In Kansas, local politics is often made confusing by the powerful presence of very liberal RINOs. They constitute a third party, and their half-century of influence has done some nasty work, most recently insuring the victory, twice, of Kathleen Sebelius. So-called “moderate” Republicans of the Kassebaum variety have made sure that the state’s governorship for the last 50 years has been in the hands of Democrats. No conservative Republican has ever been elected governor of Kansas, as nobody who has read Thomas Frank’s book knows. The state’s executive branch is now dominated by appointed Democrats.
That may all be coming to an end after last night’s primaries. After 14 years in D.C., Sam Brownback term-limited himself out of the Senate and, according to a local newspaper, onto the porch of the governor’s mansion. After the general election, he’ll almost certainly move inside — and one hopes spend some time undoing the damage Sebelius did to the state’s inept and ideological judiciary. His place will be taken by First District congressman Jerry Moran, who narrowly defeated his ideological doppelganger, Rep. Todd Tiahrt.
But for people who like their conservatism straight up — no glass, no ice — the best news may be the victory of state Sen. Tim Huelskamp, who beat five other candidates (including state Sen. Jim Barnett, Sebelius’s 2006 opponent) to take the GOP nomination for Moran’s seat. I profiled Huelskamp in my book Superior, Nebraska. It’s hard to find a better leader in that sprawling congressional district than the state senator from tiny Fowler. He has to defeat a liberal Democrat to do it, but if he gets to Washington, he’ll be a pretty inspiring guy to watch.
Robert Costa already posted the news about Kris Kobach’s primary win to become Kansas secretary of state. Kobach needed an elective office to gain traction, and now he has one (as a rule, the Kansas Republican primary safely indicates the November outcome). In Tiahrt’s district, a very liberal Democrat named Raj Goyle will spend a lot of his own money to try to defeat the GOP’s Mike Pompeo, a local businessman with a military career (he graduated first in his class at West Point) behind him. The Wichita newspaper, a McClatchy thing, has always been loyal to Goyle. Fortunately, fewer and fewer readers will notice.
The only off-note of the evening was the defeat of Patricia Lightner in the Third District (now occupied by Rep. Dennis Moore, a Democrat) by Kevin Yoder, a “moderate” Republican state legislator. Moore, who has been a frequent target of tea partiers, has had enough. He’s asked his wife to run in his place.

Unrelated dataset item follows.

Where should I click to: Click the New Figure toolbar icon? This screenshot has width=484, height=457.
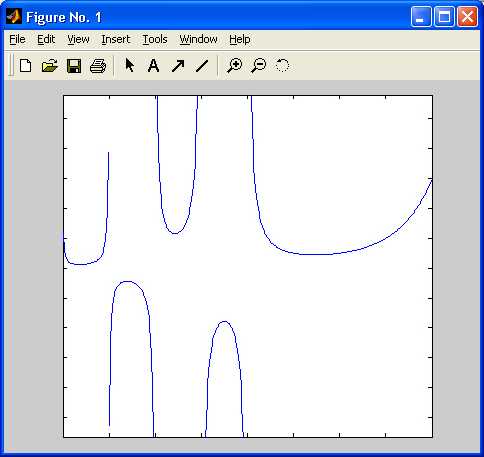tap(25, 65)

UPDATE: Just as I was feeling so pleased, I received this note from a Kansas state legislator about the primary results:
Overall though, I am very disappointed. You would think with what is happening on the national level people would be more engaged. However, we did not change the left-wing Republican margin in the House. Very depressing. Maybe in the general we will be able to remove some Democrats, but Kansans are still clueless when it comes to primaries.
If we have the same split as the last two years, Brownback will have a very difficult time governing.
It’s true that the state senate and the house are both at the mercy of liberal Republicans. RINOs really do tear up the landscape.